Falta de transparência, com início
na campanha, impede vinculação entre políticos
e os interesses de quem os financia
"EU MESMO esperava mais". De autoria do deputado Alberto
Fraga (PFL-DF), a frase ilustra à perfeição o ambiente
de promiscuidade entre grupos de interesse privado e o poder público
no Brasil. Líder da ala conhecida como "bancada da bala",
por rejeitar a proibição do comércio de armas de
fogo, Fraga recebeu R$ 282,5 mil de empresas de armamentos e munição
para financiar sua campanha eleitoral. Achou pouco.
Em situação semelhante encontram-se ao menos 36 deputados
federais reeleitos em outubro. Todos estiveram envolvidos em comissões
ou relataram projetos de lei sobre temas relacionados ao interesse de
parte dos doadores de suas campanhas.
Setores que ocupam fatias expressivas do mercado e encontram-se sob
ameaça de eventuais alterações na legislação
tendem a ser os contribuintes mais generosos. Não à toa,
empresas fabricantes de bebidas alcoólicas, tabaco e armas lideram
a lista de patrocinadores: juntas, distribuíram R$ 13 milhões
no último pleito e ajudaram a eleger 12% do Congresso Nacional.
A prática do lobby não envolve necessariamente ilícitos.
O Código de Ética da Câmara não proíbe
ao deputado a participação em comissões formadas
para deliberar a respeito de assuntos de interesse de seus financiadores.
Tampouco estabelece limites para doações ao parlamentar
por grupos eventualmente beneficiados por sua atuação.

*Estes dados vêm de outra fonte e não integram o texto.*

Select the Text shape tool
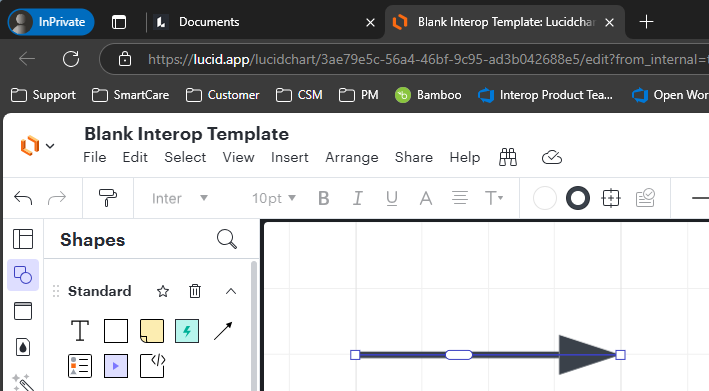Viewport: 709px width, 391px height. point(80,330)
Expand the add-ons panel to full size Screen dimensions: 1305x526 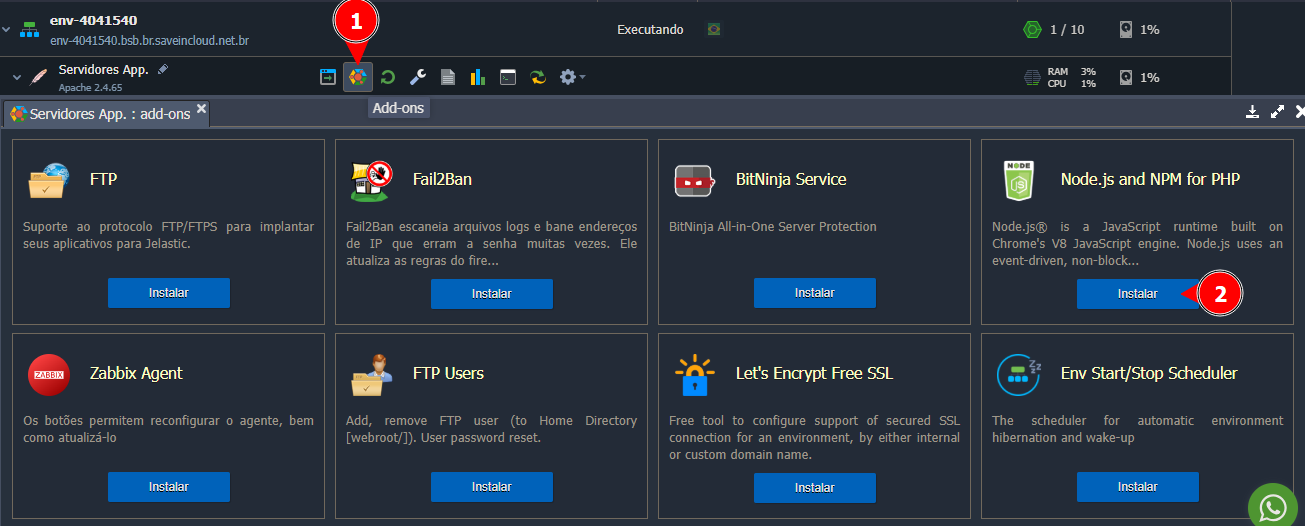[x=1277, y=112]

A pressão de empresas e organizações sobre a atividade
parlamentar é constitutiva dos regimes democráticos nos
países mais desenvolvidos. Exercida de modo transparente, pode
representar papel importante na materialização de anseios
legítimos da sociedade civil. Por esse motivo, é preciso
haver regulação clara sobre a atividade e um mapeamento
explícito das forças em disputa. Justamente o contrário
do que ocorre no Brasil.
O sistema eleitoral organiza-se de forma a encobrir os esteios financeiros
dos parlamentares, não raro mais úteis para compreender
suas inclinações do que a filiação partidária.
Embora parcela expressiva dos congressistas atue afinada a interesses
corporativos, a escassez de normas favorece o escamoteamento dessas
ligações -e, por extensão, o clientelismo e a corrupção.
Por mais avanços que tenha representado, a prestação
de contas pela internet ainda contribui pouco para elucidar os laços
entre políticos e financiadores.
Uma brecha na lei, por exemplo, permite às empresas doar recursos
aos partidos em vez de repassá-los diretamente aos candidatos.
Com isso, o nome da instituição só vem à
tona na internet seis meses após as eleições: até
lá, é a sigla que aparece como doadora na prestação
de contas dos candidatos. Em virtude desse detalhe capcioso, seguem
ocultos os responsáveis pela doação de R$ 66 milhões
para campanhas de 2006.
Nos Estados Unidos, a legislação determina as situações
em que empresas ou organizações podem fazer lobby sobre
o Congresso e o governo. O Brasil faria bem se seguisse o exemplo.
Fonte: Folha de São Paulo em 25-11-2006.